It really has been a while since I’ve posted on here — not that I have a steady stream of readers regardless, but perhaps this is a great metaphor for my own brain. I can get sidetracked quite easily and, most importantly, forget about the things that make me happy. Like reading and reviewing.
Recently I found myself in a book slump. Perhaps it’s because of the wonderful Sarah J. Maas and her crazy detailed and intricate worlds of both A Court of Thorns and Roses and Throne of Glass series respectively. I had devoured the ACOTAR series as if I were addicted–which I still think I am–and assumed that I would fall head over heels for the TOG series as well, however that didn’t necessarily happen. While I did enjoy reading the first four books (excluding the prequel), I didn’t love it as much as I worship ACOTAR. So when I finished book four, Queen of Shadows, and preordered the paperback edition of book five, Empire of Storms, I realized that I didn’t know what to read next. I felt so burnt out after churning books one through four so quickly that I couldn’t even fathom picking up the first prequel just yet. But that meant that I wasn’t reading, and that further meant that I wasn’t happy.
I didn’t even know where to begin searching for my next book. Did I want something silly and easy, like a summery beach read? Did I want something more serious and captivating like Sarah J Maas’ stories. Furthermore, did I desire a book in actual book form or would an ebook suffice? The only place I could turn to was my Amazon book wishlist. I scanned that list for books that I had been putting off reading because of price or mood and was able to select three that I knew I had been wanting to read for some time. So I bit the bullet, bought two actual books and one ebook.
The one ebook is Stalking Jack the Ripper by Kerri Maniscalco.
Stalking Jack the Ripper by Kerri Maniscalco
Published by Jimmy Patterson on September 20th 2016
Genres: Historical Fiction, Romance, Science, Feminism
Source: Amazon // Goodreads // Barnes and Nobles
Final Review: 5 out of 5 ★★★★★
I’ll briefly touch on why I decided to go the ebook route. I have some interesting qualifications on buying an actual book. When I worked in a bookstore, these qualifications went out the window and I hoarded paperbacks and hardcovers alike. But now that I am free of that temptation, I have to be a little bit more selective. Does the book speak to me in a way that I know, for sure, that I will enjoy it, therefore making it worth the price of a fully bound book? Then buy it. If not, that’s reason number one for ebook. Secondly, and far less important is whether or not I like the cover art. Why buy a book and display it if I’m not really a fan of what it has to offer? On that note, I live in a NYC 500-square-foot apartment with only ONE bookcase. I know that I can always make room for books–hide them under the bed, remove the TV and just stack books there, throw them in drawers or closets–but I don’t think my boyfriend would appreciate that.
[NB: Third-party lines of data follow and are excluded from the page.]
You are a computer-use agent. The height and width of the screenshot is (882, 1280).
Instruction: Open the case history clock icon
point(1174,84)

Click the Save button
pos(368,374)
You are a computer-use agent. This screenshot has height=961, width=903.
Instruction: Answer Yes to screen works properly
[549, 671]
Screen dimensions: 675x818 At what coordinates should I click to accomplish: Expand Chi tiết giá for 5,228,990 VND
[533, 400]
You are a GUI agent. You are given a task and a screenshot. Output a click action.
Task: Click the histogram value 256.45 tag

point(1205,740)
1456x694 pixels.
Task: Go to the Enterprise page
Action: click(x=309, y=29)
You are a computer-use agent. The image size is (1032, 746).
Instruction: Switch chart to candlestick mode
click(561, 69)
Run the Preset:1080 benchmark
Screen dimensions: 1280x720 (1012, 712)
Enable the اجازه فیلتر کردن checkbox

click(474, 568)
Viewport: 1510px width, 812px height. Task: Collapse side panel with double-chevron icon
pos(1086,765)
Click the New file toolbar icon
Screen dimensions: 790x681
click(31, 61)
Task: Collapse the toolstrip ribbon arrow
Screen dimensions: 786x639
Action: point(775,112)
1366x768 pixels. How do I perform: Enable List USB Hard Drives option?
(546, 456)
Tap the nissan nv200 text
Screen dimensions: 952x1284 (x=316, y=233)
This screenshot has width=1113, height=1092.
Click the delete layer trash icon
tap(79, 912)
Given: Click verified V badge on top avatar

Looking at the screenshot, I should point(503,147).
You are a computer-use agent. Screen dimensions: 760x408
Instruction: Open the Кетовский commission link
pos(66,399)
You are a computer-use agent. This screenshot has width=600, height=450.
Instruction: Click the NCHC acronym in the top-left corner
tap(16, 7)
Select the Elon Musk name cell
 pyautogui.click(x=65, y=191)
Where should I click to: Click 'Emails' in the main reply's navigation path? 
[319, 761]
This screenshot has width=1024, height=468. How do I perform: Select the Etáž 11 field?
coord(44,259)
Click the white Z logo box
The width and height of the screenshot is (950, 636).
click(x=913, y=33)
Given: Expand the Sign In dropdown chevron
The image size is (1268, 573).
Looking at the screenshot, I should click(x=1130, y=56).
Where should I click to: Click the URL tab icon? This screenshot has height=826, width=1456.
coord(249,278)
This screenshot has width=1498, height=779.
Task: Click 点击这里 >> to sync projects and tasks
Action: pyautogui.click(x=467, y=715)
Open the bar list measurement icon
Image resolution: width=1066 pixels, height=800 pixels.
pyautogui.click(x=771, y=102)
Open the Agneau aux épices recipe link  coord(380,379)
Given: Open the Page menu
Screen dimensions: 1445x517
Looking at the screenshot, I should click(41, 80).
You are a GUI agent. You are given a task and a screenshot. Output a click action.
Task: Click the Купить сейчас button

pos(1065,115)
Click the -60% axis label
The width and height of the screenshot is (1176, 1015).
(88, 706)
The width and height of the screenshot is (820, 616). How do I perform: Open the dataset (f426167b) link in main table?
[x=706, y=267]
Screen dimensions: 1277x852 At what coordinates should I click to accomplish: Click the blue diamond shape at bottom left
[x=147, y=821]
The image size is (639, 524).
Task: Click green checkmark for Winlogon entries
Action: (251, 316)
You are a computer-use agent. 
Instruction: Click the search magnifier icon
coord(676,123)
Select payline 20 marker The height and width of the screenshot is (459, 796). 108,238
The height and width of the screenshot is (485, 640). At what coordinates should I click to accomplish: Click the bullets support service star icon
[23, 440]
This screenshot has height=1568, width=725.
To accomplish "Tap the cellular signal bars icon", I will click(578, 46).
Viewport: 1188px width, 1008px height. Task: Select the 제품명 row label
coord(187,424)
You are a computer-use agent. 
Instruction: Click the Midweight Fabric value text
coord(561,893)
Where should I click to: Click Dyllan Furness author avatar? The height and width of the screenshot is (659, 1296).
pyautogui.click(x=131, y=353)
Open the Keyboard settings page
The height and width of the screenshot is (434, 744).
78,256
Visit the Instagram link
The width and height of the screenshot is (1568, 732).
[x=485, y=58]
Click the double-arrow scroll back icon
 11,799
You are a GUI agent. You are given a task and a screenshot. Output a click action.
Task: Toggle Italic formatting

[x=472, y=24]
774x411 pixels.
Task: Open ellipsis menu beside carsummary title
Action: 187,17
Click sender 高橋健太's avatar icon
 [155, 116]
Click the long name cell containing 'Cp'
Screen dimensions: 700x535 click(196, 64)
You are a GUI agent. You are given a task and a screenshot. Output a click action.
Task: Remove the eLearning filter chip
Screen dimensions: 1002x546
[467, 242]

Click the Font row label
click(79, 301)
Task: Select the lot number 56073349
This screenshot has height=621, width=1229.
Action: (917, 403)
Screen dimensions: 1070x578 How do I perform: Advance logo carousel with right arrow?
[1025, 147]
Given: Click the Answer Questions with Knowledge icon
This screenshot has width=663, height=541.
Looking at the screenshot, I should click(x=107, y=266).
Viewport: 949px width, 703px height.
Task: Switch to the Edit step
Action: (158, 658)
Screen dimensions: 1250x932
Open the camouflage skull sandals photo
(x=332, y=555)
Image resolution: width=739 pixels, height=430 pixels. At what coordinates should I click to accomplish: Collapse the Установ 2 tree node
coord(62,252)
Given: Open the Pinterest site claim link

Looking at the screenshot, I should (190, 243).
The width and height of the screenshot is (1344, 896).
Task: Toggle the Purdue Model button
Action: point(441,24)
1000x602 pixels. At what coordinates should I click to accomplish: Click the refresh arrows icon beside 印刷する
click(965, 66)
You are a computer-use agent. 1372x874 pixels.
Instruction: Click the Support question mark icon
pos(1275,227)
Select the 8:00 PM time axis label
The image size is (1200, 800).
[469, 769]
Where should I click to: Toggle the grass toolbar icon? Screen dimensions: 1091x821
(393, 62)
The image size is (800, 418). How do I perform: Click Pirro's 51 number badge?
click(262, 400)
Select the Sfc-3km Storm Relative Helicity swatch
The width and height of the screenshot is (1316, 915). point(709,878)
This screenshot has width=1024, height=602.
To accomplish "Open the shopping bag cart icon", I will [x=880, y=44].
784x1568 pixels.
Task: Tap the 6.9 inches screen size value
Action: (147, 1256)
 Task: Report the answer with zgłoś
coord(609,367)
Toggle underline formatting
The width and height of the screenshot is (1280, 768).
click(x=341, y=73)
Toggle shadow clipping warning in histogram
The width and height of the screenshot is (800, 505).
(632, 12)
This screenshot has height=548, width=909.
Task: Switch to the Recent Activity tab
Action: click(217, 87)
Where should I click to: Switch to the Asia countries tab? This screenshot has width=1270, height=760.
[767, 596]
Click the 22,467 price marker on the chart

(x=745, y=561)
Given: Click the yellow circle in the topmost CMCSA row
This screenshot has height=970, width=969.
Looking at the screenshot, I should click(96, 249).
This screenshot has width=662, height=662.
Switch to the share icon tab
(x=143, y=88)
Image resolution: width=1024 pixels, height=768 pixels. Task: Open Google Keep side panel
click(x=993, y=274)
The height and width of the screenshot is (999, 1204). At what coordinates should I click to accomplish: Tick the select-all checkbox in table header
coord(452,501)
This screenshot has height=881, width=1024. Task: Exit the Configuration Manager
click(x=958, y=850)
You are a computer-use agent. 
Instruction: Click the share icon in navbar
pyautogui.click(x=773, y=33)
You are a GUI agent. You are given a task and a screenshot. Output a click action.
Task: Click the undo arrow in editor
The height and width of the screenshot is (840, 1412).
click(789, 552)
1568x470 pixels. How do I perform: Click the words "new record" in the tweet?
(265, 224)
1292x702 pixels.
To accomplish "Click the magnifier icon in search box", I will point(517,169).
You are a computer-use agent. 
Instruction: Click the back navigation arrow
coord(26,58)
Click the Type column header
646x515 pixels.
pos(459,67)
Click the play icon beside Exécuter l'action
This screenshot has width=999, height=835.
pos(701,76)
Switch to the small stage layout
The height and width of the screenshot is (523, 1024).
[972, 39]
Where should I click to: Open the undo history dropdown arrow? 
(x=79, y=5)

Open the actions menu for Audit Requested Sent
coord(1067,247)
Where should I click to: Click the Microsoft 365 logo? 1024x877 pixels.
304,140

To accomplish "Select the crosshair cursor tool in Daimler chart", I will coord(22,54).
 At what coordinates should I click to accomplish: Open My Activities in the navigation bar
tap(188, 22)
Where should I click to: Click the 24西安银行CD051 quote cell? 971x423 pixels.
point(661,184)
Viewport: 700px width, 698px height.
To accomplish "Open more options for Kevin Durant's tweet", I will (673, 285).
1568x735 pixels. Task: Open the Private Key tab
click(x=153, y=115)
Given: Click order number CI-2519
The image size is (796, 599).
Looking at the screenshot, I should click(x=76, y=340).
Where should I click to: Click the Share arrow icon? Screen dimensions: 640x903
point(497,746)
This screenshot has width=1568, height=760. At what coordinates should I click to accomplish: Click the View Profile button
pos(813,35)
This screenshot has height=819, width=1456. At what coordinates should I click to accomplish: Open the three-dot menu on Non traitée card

Stalking Jack the Ripper has interested me for a while, but I didn’t know how well it was going to be. To totally toot my own horn, I actually know more about Jack the Ripper than the average bear. My dad’s cousin is renowned Jack the Ripper researcher and author, Patricia Cornwell. I’ve also lived in London for six months and did two separate Jack the Ripper walking tours. So I’ve been there done that. This is why I didn’t know how well Maniscalco’s was going to hold up to my already extensive knowledge. Wait–should I be admitting how much I know about Jack the Ripper? Is that weird? Probably.
What actually happened was I was totally blown away by Stalking Jack the Ripper. Maniscalco really did her research and made the story so believable. It did not feel campy or too believable–why do you know so much about it Maniscalco? Have something you need to tell us? Just kidding!
Audrey Rose is amazing. It’s that simple. By taking a story that has been told and talked about for over one hundred years, one would think there isn’t anything to really say anymore. But Audrey Rose takes on a separate discussion regarding the murders–feminism. And not because the Ripper’s victims were all women and prostitutes, but because women were not allowed to be curious during the 1800’s. Audrey Rose must disguise herself as a man in order to attend medical classes with her uncle. The other women in her life, like her aunt and cousin, do not agree with her choice of career–if it were up to them, she would be embroidering, applying makeup and wearing lace gloves, and, being married off to the chief inspector. Instead, Audrey Rose demands to be involved in the Ripper’s murders as an apprentice under her uncle who examines the bodies post-mortem. She craves to be in the action and will help these female victims regardless of what her society deems appropriate for women to think/do.